I don't know if I'll ever swap out the Colosseum to listen to something else, to be honest. With that said, it would be nice to have something that I enjoy listening to. I'm thinking that I might go to $3k. I'm sorry that that is so cheap.

I don't upgrade very often and so I am wondering what would move the needle the most in terms of sound quality. I was thinking that breaking the bank on the Gryphon Pandora preamp would make a noticeable difference but now I have to pay for an amplifier repair. 

So it goes. 

Is the amp you purchase to tide you over going to get sold when your Gryphon returns or will you keep it for the occasional "something different" mood that plagues so many of us? What is your budget for your given scenario?

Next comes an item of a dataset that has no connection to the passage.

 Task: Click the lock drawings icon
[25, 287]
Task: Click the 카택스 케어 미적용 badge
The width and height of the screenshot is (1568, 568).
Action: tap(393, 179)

Or the Voyger from Wally at Underwood and it is real inexpensive. 

If 100W is enough, a really compact and good class D is the AGD Tempo di Gan.  It may have more immediate availability than the Atmasphere monoblocks.

Thanks for the help. Yes, I'll have to find some kind of amplifier to stand in while I wait to get the Gryphon repaired. I did this years ago when something else went wrong and the Class D amplifier I bought did not defeat the Colosseum. I guess there is no surprise there. 

The only reason I have the Colosseum is that it has a vertical footprint that fits into a rather cramped space. Now, Gryphon has gone away from vertical designs, so, I don't see any replacement in their current amp lineup. 

Speaking of tube amplifiers, I thought about trying the Cary CAD-120-S Mk II with its XLR inputs but I have no place to put it and I just know my wife will kick a tube if it is left on the floor, so, I'd better stick to solid state designs, lol. 

My friends at Soundsmith got back to me and said they're working through a backlog of repairs. I'll have to figure out when I can strap the Gryphon in the backseat of my car and make the long journey out there. 

 

 

Yes...sounds like the right channel to your amp. Im a tube guy myself but you will be very surprised with some of the better engineered class d amplification. Atmasphere has come out with a new pair of small monoblocks but maybe your dealer has a loaner?